Nikola Tesla and Thomas Edison are both the Godfathers of electric world. Edison invented DC current systems and Tesla invented the AC electric system. Both became immensely popular and literally power our lives today. But what about the behind the scenes?
“The Current War” starring Benedict Cumberbatch as Edison and Nicholas Hoult as Nikola Tesla was initially shelved due to the Harvey Weinstein Scandal that gave rise to the #MeToo movement. However, it has been re-released recently in October 2019.
Thomas Edison (played by Benedict Cumberbatch) is going to “enlighten” the city of Manhattan with his direct current (DC) technology, when George Westinghouse (Michael Shannon), an entrepreneur and inventor himself, introduces another ‘better’ option to the scientific community.
Here Nikola Tesla enters the scene. Although he was just a struggling individual then, with a lot of ideas he offered something more. Edison’s system might have been cheaper than the then traditional gaslight, but not as cheap as Tesla’s Aternative Current (AC) system.
The system that powers the world was not built in a day, nor was it an easy journey.
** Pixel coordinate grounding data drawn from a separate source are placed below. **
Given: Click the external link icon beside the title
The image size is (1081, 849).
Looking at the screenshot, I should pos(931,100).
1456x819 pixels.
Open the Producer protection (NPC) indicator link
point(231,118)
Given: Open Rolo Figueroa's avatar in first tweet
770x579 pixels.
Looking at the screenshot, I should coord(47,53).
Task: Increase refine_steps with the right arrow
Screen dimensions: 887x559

After watching the movie, I was curious how far the fiction was from facts and did some ‘research’ (read: YouTube and Google) and here’s what I found out:
Introduction of Tesla
Tesla is a Serbian immigrant futurist who lands a job with Edison Electric. Due to various conflicts in interests, he leaves and starts his very own company.
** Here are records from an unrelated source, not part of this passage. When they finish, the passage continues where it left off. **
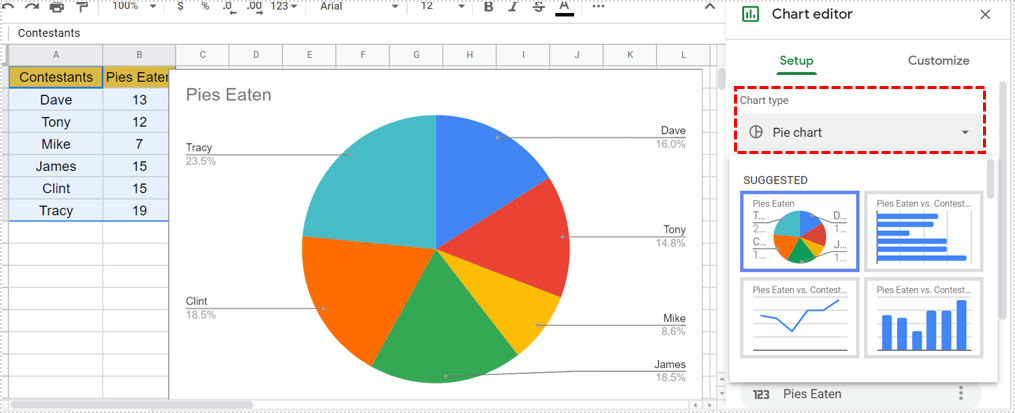Image resolution: width=1015 pixels, height=413 pixels.
Task: Select the Contestants header cell
Action: pos(56,77)
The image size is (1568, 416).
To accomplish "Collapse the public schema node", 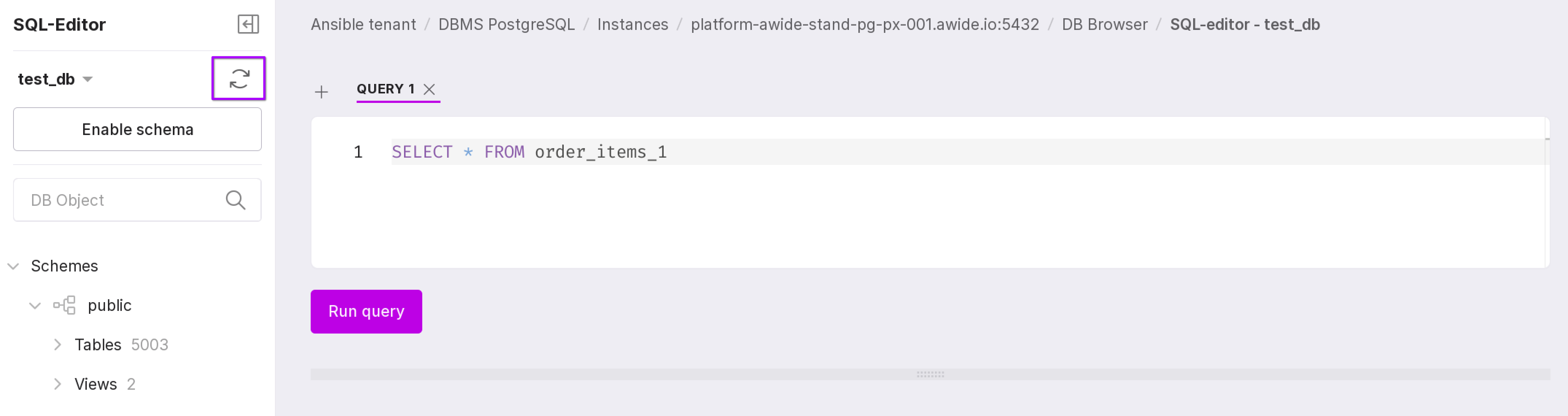I will pos(35,306).
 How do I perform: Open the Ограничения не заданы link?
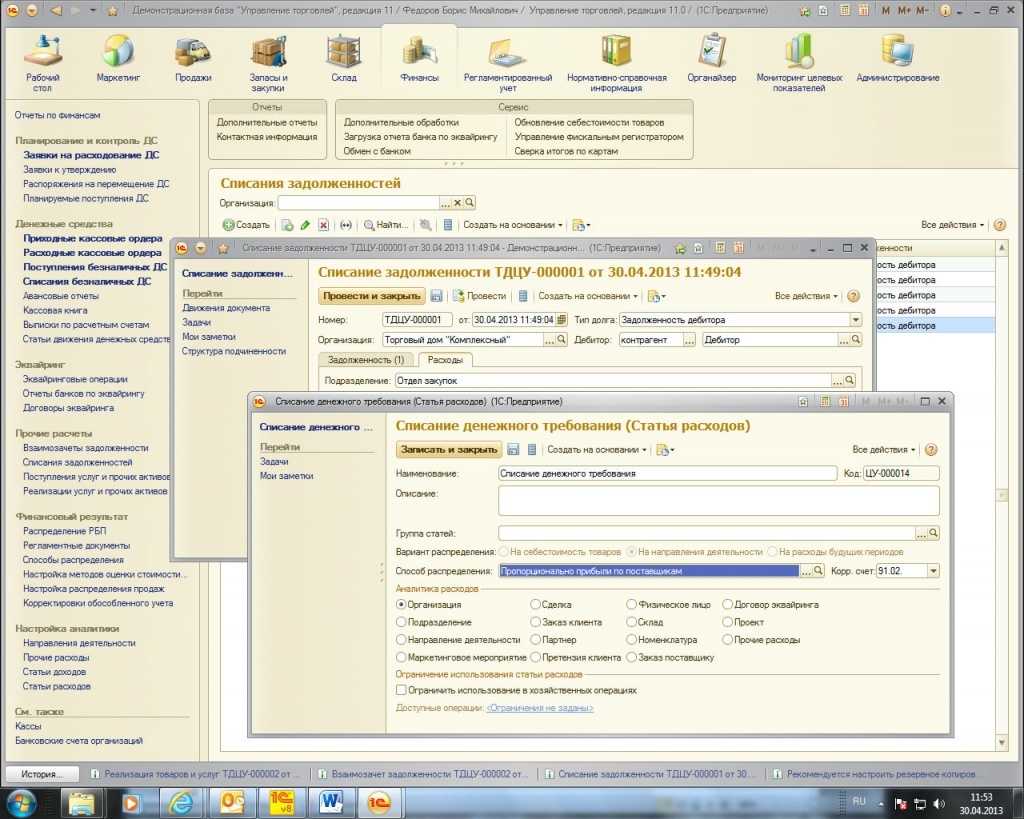coord(539,708)
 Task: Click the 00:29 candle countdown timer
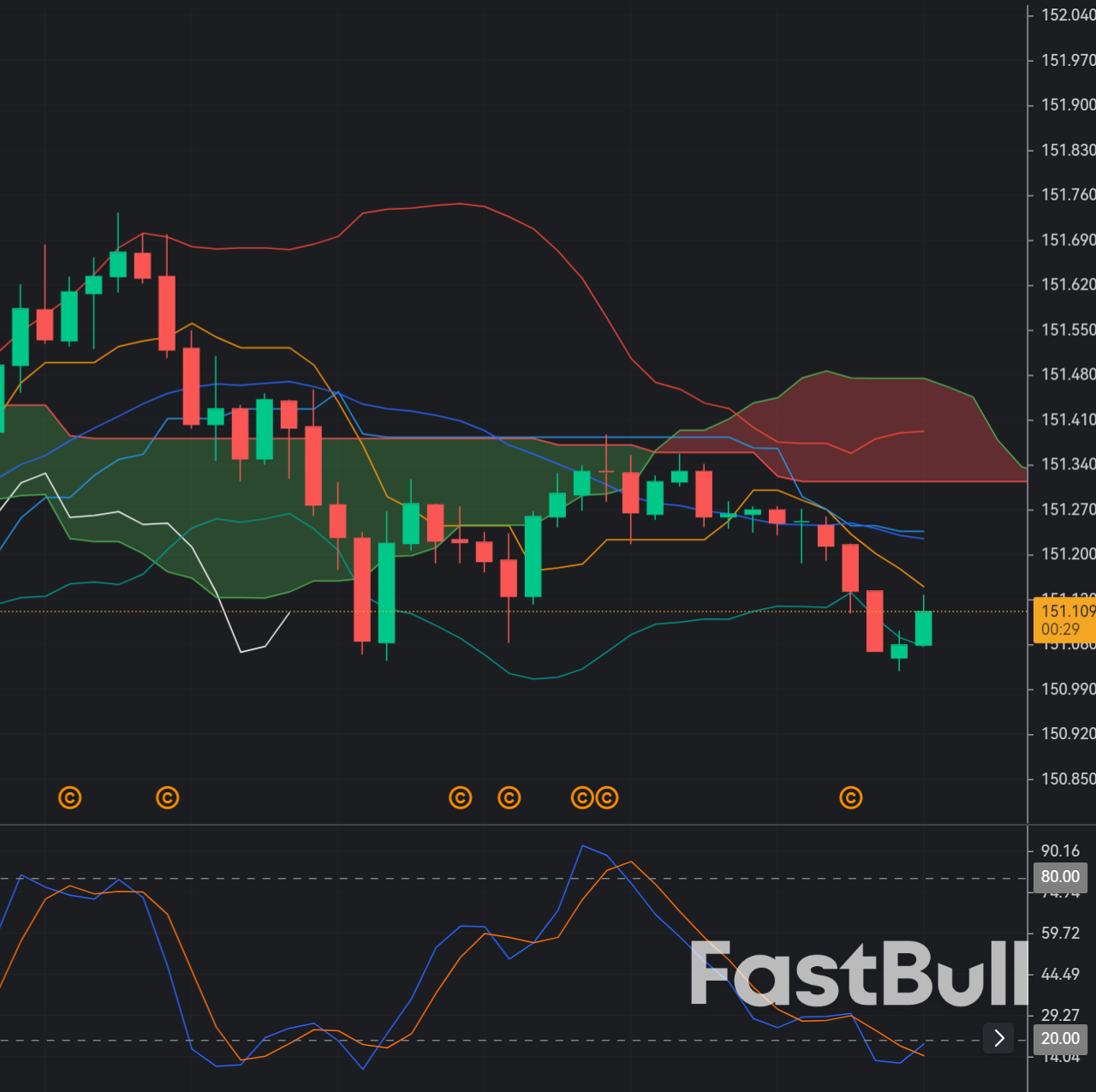click(x=1061, y=630)
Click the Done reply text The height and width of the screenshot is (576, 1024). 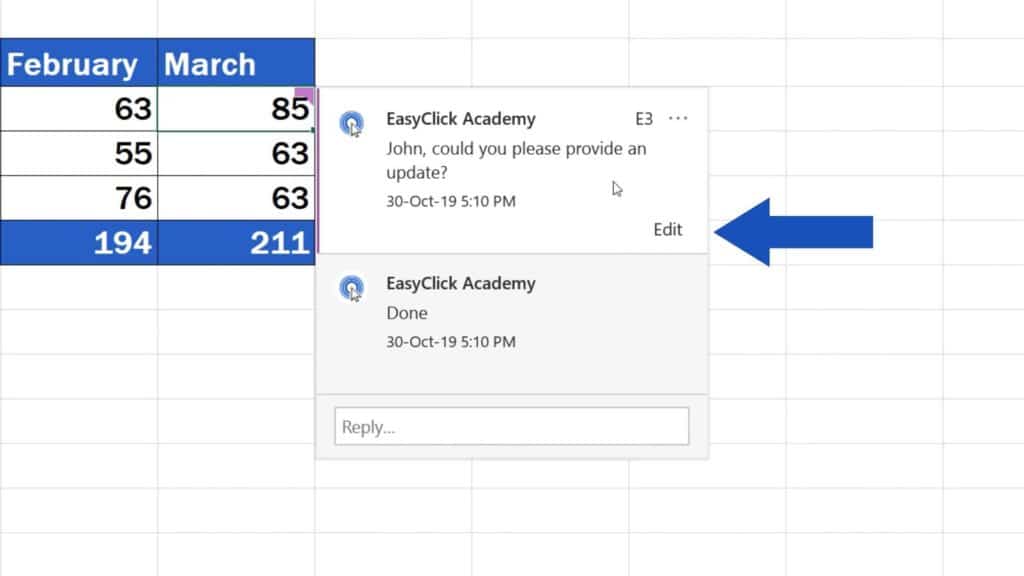407,313
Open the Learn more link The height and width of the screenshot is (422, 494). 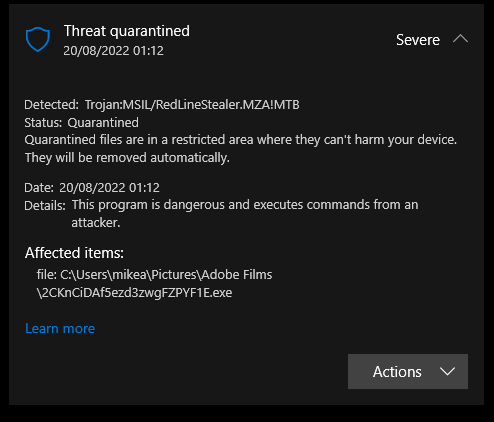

After lots of arguments and change of heart regarding his ideas on AC Motors, Tesla is “eccentric” and is kicked out from his very own company. He is completely broke and literally on the streets before he’s hired by Westinghouse, who is impressed by Tesla’s AC technology.
Tesla started out with Edison and left. But the reason of his departure was never clear. Some say, it was over a bonus, or he was frustrated as none of his ideas were being put to action.
He did start a company but the investors were only interested in running an electric utility rather than manufacturing New AC motors. They left him penniless completely.
An all-out media war
Edison, being threatened by the up and coming AC system, publicly belittles it and its creators in various ways. Whitehouse let it pass by until those attacks became more violent and ruthless.
True. Edison was quick to dismiss Westinghouse in the press, even went as far as personally sending letters to media, government officials and companies and cities that were interested in Westinghouse’s systems. The electric giant expressed his concerns over the “dangers” of AC.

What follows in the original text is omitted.